Tesla goes into its pockets to sell its EVs in China


Tesla goes into its pockets to sell its EVs in China

Tesla is going deep into its pockets to offer discounts in order to sell its electric vehicles in China at the end of this quarter.

China is Tesla’s biggest market, and its performance greatly impacts its overall financial results.

Therefore, it’s important to keep a close eye on Tesla’s performance in China.

Like in other markets, Tesla often offers discounts toward the end of the quarter to try to lower its inventory as much as possible.

Several analysts have noted that Tesla seems to be digging deeper into its pockets to increase demand at the end of this quarter in China.

Tesla posted on Weibo, a local social media platform in China, about a slew of new incentives on its lineup in China valid if customers take delivery before March 31st:

Tesla says that the discounts add “up to RMB 34,600”, which is the equivalent of ~$4,800 USD.

It listed a bunch of different incentives on its website (translated from Chinese):

  • Current Model Y rear-wheel drive version of the current car can enjoy an insurance subsidy of 8,000 yuan by purchasing the corresponding car insurance through a cooperative insurance agency.

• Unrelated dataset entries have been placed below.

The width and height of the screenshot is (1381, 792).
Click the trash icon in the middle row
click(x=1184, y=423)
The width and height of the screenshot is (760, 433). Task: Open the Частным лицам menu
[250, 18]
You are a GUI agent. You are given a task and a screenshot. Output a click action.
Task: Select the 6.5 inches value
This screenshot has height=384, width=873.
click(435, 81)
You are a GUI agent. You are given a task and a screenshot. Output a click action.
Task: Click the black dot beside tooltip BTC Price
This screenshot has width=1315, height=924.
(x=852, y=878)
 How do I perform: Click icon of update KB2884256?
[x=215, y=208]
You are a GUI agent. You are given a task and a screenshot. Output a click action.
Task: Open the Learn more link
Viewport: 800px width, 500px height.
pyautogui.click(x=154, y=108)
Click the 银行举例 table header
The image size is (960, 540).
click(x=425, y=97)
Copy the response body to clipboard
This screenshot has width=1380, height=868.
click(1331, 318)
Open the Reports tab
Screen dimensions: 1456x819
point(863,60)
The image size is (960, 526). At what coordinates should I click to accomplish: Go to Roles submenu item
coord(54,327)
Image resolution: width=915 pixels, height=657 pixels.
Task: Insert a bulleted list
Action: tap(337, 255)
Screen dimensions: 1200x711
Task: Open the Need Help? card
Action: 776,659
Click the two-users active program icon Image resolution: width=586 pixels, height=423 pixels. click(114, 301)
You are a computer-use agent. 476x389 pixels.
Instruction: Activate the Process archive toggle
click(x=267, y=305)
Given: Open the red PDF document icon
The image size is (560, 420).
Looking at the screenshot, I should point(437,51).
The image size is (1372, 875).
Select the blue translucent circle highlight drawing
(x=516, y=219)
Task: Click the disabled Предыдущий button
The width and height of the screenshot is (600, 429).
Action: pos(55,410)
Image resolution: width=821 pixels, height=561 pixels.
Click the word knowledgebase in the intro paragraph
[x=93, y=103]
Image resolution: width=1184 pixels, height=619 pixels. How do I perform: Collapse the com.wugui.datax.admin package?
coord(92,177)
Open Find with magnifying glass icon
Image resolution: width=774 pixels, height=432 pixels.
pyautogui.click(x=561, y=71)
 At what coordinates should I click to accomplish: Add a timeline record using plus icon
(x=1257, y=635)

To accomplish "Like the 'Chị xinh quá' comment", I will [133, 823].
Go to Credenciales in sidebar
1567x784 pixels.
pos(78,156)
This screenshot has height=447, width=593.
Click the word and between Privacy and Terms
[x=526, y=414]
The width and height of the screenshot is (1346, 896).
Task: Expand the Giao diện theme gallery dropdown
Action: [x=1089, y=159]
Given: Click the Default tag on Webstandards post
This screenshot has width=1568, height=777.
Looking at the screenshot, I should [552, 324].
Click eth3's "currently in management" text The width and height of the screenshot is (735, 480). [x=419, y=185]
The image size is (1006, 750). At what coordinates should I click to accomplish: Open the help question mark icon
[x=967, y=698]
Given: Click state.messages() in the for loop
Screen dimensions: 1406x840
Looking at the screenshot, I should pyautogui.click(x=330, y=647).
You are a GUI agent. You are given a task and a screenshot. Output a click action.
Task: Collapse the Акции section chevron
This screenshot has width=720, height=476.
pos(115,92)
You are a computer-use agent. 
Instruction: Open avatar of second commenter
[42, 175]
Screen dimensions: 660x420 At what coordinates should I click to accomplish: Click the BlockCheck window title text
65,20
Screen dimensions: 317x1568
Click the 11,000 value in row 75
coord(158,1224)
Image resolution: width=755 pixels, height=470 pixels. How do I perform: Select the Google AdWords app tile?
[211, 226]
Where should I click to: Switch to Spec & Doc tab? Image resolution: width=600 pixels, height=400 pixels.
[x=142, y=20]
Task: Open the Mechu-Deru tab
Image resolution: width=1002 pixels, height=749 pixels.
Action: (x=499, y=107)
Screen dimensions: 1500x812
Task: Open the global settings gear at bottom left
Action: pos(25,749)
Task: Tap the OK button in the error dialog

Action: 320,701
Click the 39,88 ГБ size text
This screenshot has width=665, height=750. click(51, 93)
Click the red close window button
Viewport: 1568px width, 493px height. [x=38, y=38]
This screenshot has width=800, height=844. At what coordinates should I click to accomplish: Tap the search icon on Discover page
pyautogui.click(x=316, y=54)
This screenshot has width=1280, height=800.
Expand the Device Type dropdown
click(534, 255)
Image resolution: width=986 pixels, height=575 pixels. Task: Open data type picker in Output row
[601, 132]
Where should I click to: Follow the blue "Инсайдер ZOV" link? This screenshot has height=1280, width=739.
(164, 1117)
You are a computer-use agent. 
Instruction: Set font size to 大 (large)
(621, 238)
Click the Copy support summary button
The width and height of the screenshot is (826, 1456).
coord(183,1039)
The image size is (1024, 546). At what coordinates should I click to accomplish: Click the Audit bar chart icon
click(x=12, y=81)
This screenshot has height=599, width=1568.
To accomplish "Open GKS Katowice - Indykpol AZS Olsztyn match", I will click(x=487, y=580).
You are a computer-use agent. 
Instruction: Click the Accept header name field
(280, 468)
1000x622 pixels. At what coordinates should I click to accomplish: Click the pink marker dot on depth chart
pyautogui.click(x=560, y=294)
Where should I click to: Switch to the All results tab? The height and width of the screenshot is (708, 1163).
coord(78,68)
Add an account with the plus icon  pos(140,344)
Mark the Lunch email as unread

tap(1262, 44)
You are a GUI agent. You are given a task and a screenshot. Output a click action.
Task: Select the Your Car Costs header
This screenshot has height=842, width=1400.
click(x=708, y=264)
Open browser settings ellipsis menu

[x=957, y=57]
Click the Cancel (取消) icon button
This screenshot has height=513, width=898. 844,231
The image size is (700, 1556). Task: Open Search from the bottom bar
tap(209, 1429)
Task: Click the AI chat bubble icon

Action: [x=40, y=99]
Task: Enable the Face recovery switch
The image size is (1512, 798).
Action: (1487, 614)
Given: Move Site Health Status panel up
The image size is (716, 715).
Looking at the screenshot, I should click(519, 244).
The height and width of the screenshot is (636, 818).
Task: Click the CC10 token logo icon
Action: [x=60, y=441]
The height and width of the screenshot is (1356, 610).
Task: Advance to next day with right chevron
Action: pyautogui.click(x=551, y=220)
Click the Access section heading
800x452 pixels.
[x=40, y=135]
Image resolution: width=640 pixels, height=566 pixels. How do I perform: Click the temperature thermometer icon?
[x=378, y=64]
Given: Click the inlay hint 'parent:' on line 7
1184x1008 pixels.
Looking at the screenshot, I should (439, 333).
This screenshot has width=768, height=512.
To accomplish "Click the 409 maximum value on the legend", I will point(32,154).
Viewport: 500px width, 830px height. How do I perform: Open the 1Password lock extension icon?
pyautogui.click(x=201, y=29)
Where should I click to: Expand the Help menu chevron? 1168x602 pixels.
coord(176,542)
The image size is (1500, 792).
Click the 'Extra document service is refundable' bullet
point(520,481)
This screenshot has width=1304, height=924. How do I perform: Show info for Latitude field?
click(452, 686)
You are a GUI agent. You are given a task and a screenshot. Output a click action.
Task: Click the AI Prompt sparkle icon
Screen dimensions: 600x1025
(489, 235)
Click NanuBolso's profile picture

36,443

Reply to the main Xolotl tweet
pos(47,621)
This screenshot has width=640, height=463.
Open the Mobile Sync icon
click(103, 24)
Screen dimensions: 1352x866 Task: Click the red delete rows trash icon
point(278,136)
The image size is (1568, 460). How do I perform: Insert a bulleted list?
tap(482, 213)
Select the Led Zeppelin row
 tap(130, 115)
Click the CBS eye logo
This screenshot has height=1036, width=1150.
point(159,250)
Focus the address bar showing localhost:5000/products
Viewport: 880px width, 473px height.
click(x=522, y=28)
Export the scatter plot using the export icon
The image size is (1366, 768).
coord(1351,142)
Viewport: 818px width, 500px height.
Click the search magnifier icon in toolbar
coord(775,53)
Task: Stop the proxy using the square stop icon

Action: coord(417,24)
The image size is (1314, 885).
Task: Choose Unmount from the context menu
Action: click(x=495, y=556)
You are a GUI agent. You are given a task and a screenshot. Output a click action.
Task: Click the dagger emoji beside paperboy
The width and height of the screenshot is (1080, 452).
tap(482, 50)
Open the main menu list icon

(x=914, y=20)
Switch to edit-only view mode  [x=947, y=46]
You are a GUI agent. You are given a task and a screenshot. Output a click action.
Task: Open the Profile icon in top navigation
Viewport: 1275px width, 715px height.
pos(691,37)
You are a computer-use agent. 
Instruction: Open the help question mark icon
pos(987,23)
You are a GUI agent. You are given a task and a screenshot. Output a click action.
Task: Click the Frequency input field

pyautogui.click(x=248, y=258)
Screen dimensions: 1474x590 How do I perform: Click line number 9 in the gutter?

The current and original Model Y must be delivered before March 31.
  • The designated paid car paint only costs 2,000 yuan (the price difference Reduction or exemption before delivery), you need to deliver cash and the original Model Y rear-wheel drive version before March 31.
  • You can apply for annual interest rates starting as low as 1.99% (equivalent to an annualized interest rate starting from 3.65%, applicable to some banks). The annual interest rates for other existing cars on sale start as low as 2.5% (equivalent to an annualized interest rate starting from 4.58%).

We recently reported that Tesla is also increasing its end-of-quarter incentives in the US.

Electrek’s Take

These are significant discounts and incentives. Considering how many vehicles Tesla delivers in China, it will be interesting to see how it affects its gross margins, which have been consistently declining for more than a year now:

This price war will have to bottom out eventually, but it looks like we haven’t achieved that point yet.

It’s also interesting to see Tesla also applying incentives on Model 3. It hasn’t done that as much in the US since it more recently launched the new version. That new version, sometimes referred to as Highland, has been in China for more than 6 months.